For 600 years, the Ottoman Empire was one of the most powerful and enduring states in world history. At its peak under Suleiman the Magnificent (1520-1566), it stretched from the gates of Vienna to the holy cities of Mecca and Medina, from the shores of the Black Sea to the deserts of Yemen. It was a multi-ethnic, multi-religious empire — Sunni Muslims, Greek Orthodox Christians, Armenian Christians, Jews, and others lived under the sultan's rule. The Ottoman Sultan was also the Caliph — the spiritual leader of the Sunni Muslim world. But by the 19th century, the empire was in terminal decline. Nicknamed the "Sick Man of Europe," it had lost its territories in the Balkans, North Africa, and the Middle East to nationalist revolts and European colonial powers. The final blow came with World War I. The Ottomans sided with Germany and Austria-Hungary, and when the war ended in 1918, the victorious Allies — Britain, France, Italy, and Greece — proceeded to carve up the empire's remaining territories among themselves. The Treaty of Sèvres (1920) reduced the Ottoman state to a rump in Anatolia. But one man — Mustafa Kemal, later known as Atatürk — refused to accept the treaty. He led a nationalist resistance, drove out the occupying Greek forces, and abolished the sultanate in 1922. The last sultan, Mehmed VI, fled Istanbul on a British warship. In 1924, the caliphate itself was abolished. The 600-year-old Ottoman Empire was dead. In its place rose the Republic of Turkey — secular, modern, and looking West.
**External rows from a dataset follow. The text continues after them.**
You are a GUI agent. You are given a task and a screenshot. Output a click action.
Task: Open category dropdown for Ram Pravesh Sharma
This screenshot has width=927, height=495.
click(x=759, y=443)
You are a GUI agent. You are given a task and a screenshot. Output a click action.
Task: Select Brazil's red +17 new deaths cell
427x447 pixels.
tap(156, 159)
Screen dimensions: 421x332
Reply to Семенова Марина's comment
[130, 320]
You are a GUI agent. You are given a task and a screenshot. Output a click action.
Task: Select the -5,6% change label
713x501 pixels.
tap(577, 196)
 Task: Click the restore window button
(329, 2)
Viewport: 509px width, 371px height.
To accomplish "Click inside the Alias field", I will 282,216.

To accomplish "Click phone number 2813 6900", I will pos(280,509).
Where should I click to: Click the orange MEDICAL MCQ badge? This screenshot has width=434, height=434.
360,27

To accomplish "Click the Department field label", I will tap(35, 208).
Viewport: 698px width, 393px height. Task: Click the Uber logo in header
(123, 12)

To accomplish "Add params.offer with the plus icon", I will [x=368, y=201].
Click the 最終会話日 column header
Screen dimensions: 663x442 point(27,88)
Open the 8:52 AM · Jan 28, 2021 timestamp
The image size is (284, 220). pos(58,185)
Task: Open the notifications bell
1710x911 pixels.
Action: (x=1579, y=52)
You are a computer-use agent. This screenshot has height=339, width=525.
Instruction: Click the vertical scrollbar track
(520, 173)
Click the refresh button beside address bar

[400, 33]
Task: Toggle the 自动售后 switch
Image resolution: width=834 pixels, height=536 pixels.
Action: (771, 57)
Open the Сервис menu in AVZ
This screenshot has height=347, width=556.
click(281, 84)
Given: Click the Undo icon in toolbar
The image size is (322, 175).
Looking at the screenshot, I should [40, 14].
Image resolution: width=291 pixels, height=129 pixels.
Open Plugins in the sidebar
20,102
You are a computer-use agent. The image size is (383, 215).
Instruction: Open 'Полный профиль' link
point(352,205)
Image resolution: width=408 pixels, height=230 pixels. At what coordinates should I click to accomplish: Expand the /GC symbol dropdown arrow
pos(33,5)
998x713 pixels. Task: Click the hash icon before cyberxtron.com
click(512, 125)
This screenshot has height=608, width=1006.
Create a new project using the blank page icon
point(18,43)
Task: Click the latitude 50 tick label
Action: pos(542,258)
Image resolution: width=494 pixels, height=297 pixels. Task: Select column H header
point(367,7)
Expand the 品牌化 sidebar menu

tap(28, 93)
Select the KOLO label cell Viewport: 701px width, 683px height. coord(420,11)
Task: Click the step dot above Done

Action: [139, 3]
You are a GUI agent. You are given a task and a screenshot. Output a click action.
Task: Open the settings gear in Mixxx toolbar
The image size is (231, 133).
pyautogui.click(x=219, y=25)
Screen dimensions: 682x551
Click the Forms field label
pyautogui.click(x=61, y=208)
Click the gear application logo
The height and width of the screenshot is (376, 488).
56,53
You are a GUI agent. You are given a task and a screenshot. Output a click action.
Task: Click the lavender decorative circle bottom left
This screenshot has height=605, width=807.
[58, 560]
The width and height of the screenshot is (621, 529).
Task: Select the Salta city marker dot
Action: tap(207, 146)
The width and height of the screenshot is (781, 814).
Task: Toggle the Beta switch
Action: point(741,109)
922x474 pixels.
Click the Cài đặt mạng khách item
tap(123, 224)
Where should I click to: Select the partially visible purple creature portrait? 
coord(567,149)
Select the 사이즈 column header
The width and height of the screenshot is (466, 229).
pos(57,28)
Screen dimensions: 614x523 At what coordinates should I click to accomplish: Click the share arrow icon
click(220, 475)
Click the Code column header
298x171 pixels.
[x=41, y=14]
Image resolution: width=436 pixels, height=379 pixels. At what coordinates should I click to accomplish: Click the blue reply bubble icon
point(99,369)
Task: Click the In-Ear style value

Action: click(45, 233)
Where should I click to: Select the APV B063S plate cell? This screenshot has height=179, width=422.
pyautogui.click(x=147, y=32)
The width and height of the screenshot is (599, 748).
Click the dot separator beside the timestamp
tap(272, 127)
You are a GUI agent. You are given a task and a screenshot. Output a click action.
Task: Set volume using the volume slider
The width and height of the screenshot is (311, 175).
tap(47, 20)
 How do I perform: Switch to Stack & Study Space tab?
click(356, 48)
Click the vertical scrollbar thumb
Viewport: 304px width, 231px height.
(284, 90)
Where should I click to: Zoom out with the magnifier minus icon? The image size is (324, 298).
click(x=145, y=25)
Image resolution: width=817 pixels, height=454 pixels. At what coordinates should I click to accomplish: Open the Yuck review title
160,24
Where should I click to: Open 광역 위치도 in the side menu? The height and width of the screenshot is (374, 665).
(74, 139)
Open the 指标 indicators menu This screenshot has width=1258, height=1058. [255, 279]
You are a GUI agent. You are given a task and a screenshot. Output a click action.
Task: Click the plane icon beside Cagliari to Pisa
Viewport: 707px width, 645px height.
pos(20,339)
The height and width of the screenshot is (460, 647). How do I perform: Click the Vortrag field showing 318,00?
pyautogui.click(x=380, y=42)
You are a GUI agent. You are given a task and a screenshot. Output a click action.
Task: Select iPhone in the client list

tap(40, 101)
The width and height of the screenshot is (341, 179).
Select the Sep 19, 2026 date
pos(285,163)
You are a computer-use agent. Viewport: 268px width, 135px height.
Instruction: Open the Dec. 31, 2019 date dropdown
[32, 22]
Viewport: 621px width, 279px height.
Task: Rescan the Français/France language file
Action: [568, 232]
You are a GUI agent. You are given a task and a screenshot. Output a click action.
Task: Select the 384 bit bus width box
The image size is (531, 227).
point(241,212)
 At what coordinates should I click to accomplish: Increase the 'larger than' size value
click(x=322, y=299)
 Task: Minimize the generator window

Summary: The Ottoman Empire was founded c. 1299 by Osman I. It conquered Constantinople in 1453 under Mehmed II, ending the Byzantine Empire. Its peak was under Suleiman the Magnificent. After a long decline (the "Sick Man of Europe"), it entered WWI on the side of the Central Powers. The war brought catastrophic territorial losses and the Armenian Genocide (1915-1923). The Treaty of Sèvres (1920) partitioned the empire. Mustafa Kemal Atatürk led the Turkish War of Independence, abolished the sultanate (1922) and the caliphate (1924), and proclaimed the Republic of Turkey. The empire's collapse reshaped the Middle East, giving rise to modern Turkey, the Arab states, and the foundations of the Israeli-Palestinian conflict.
🏰 Rise and Glory
The Ottoman state began as a small Turkish principality in Anatolia. In 1453, the 21-year-old Sultan Mehmed II conquered Constantinople, the capital of the Eastern Roman Empire for over 1,000 years. The city became Istanbul, the imperial capital. Under Selim I (1512-1520), the Ottomans conquered Syria, Egypt, and the Hejaz, making the sultan the Custodian of the Two Holy Mosques. Under Suleiman, the empire reached its zenith: the conquest of Belgrade, Rhodes, and much of Hungary; the siege of Vienna (1529); Ottoman naval dominance in the Mediterranean under the corsair Hayreddin Barbarossa. The Ottomans were a global power, rivaling the Habsburgs and the Safavids.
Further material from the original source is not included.